When the battle goes badly, however, Picard disobeys orders and charges in to the rescue. His “inside” info helps him destroy the enemy ship but the Borg also have a card up their sleeve. A smaller ship goes back in time to stop humans from developing the warp drive that powers Picard’s Enterprise and thus make them ripe for the picking. The Enterprise is pulled back in time with the Borg and her crew has no choice but to try to repair the damage and make sure that the warp drive is invented on schedule.
Two things complicate this mission. For one, the inventor of the warp drive, Zephram Cochrane (James Cromwell) only wants to get drunk and forget his creation and, oh yes, the Borg have started to assimilate the Enterprise.

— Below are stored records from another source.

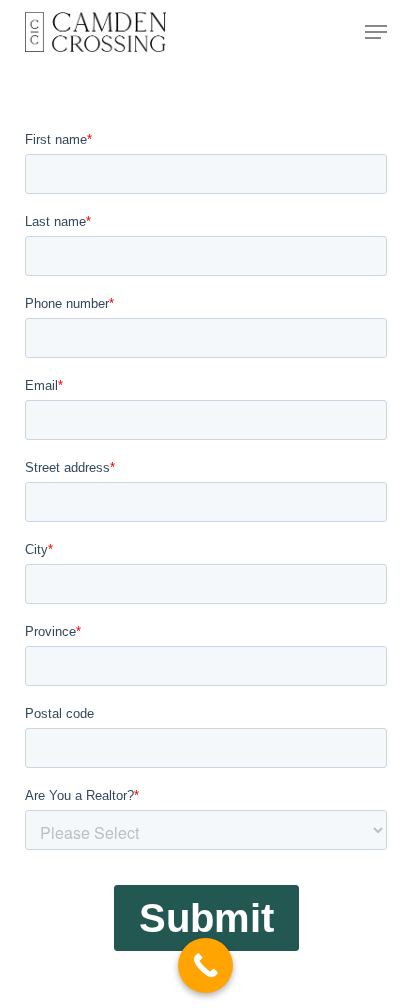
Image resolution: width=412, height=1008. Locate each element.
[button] (376, 32)
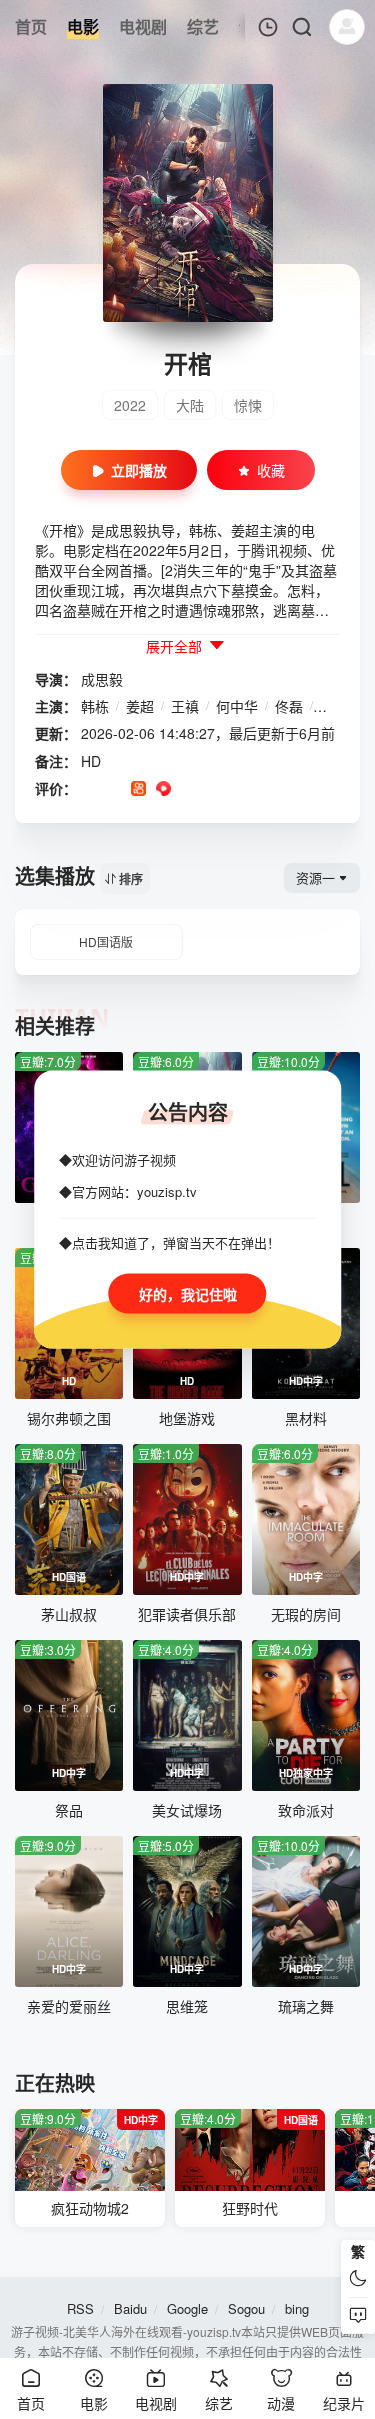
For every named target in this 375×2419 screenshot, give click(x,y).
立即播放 (139, 470)
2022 (130, 405)
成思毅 (102, 679)
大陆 (190, 405)
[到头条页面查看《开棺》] (213, 789)
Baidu (130, 2308)
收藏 (271, 470)
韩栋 (95, 706)
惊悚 (248, 405)
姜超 (140, 706)
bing (297, 2308)
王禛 (185, 706)
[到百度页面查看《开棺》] (238, 789)
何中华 (237, 706)
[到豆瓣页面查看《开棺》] (88, 789)
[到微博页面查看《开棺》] (188, 789)
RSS (80, 2308)
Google (187, 2308)
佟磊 (289, 706)
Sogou (246, 2308)
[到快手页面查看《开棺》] (138, 789)
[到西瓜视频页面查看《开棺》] (163, 789)
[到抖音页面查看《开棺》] (113, 789)
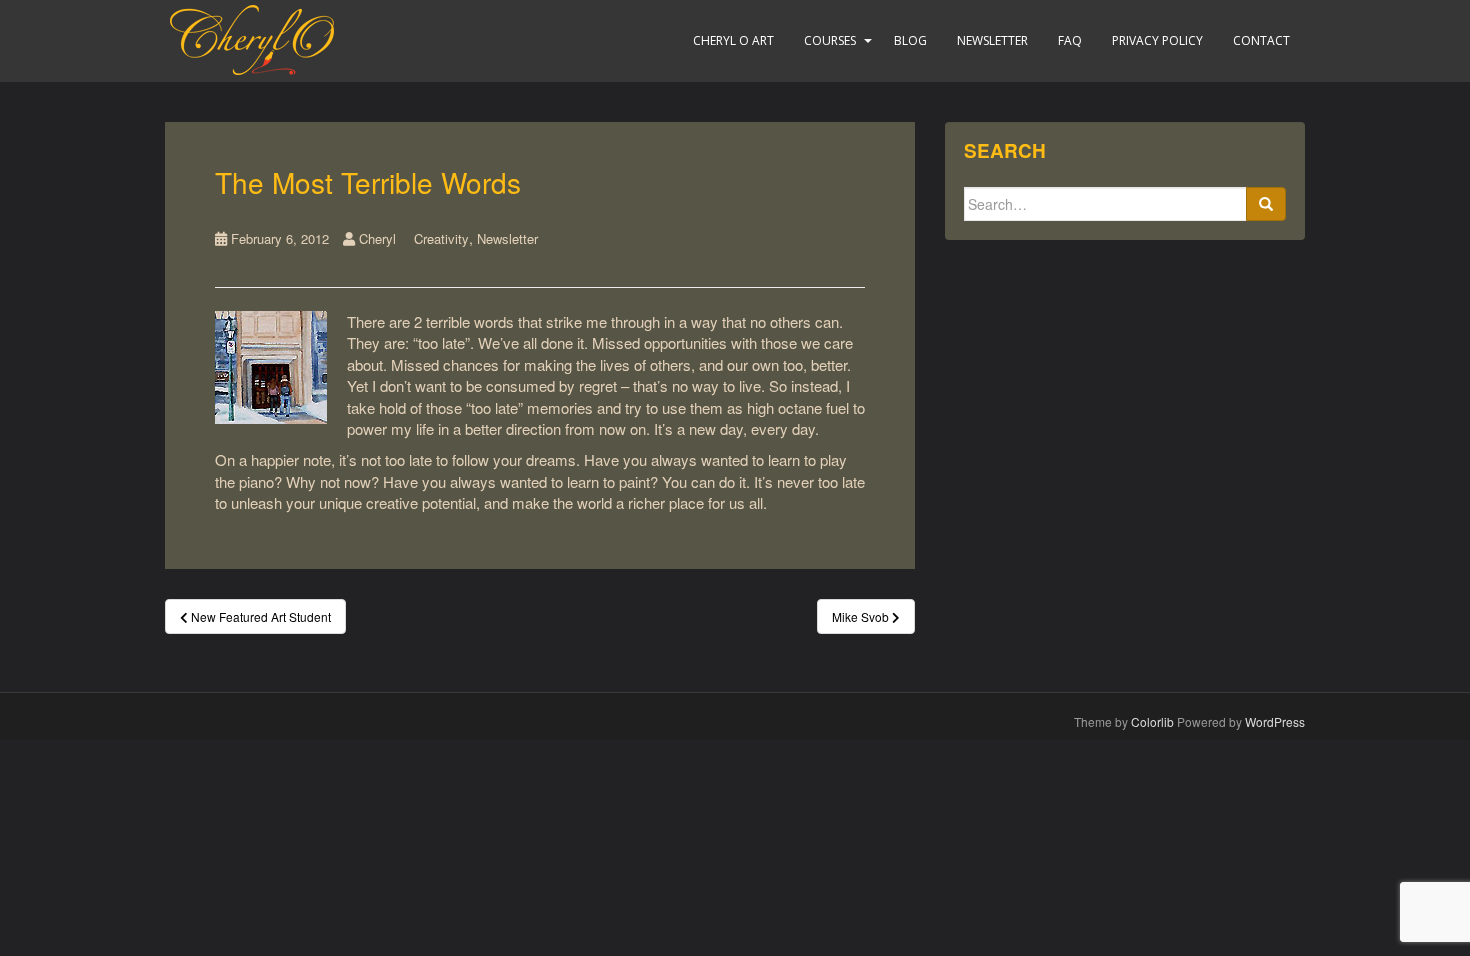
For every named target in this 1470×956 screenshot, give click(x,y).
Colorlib (1152, 721)
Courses (830, 40)
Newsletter (992, 40)
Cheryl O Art (733, 40)
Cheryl (377, 238)
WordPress (1275, 721)
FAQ (1070, 40)
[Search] (1266, 204)
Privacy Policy (1157, 40)
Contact (1261, 40)
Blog (910, 40)
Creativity (441, 238)
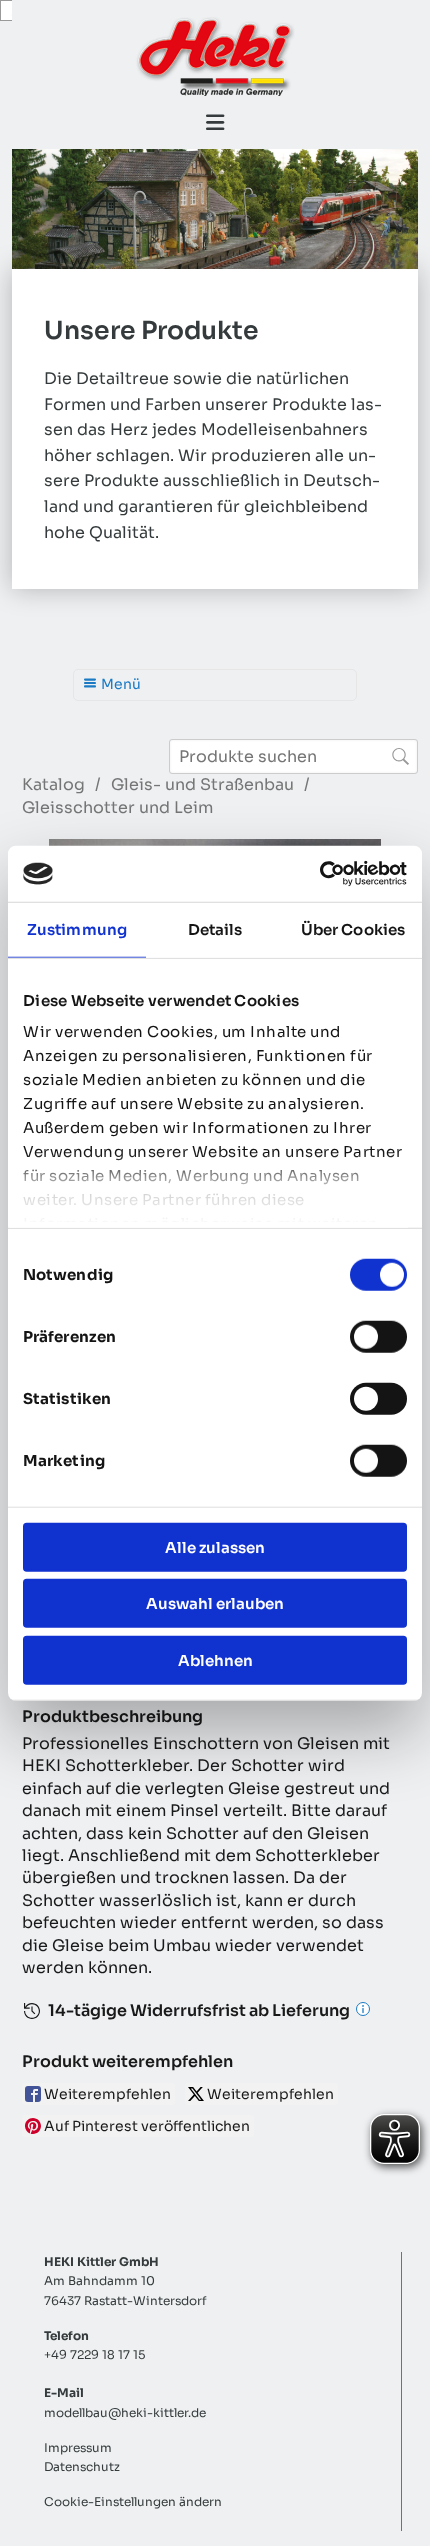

What drives the story most, however, is Picard’s obsession with defeating the Borg. Their last encounter left Picard feeling violated and now he wants revenge, even if he can’t seem to admit to himself that he has such violent intent. His Ahab-like fury is the heart and soul of this movie and Stewart’s performance works admirably. First Contact probably whetted his appetite to actually play Ahab on the small screen two years later. Is it just a coincidence that two of the best Star Trek films, this and Wrath of Khan, explicitly reference Moby Dick?
Some fans of the show may complain the other characters get shorted when it comes to screen time but a movie like this needs the focus that Picard’s obsession brings to it and the caliber of performance of which Stewart is capable.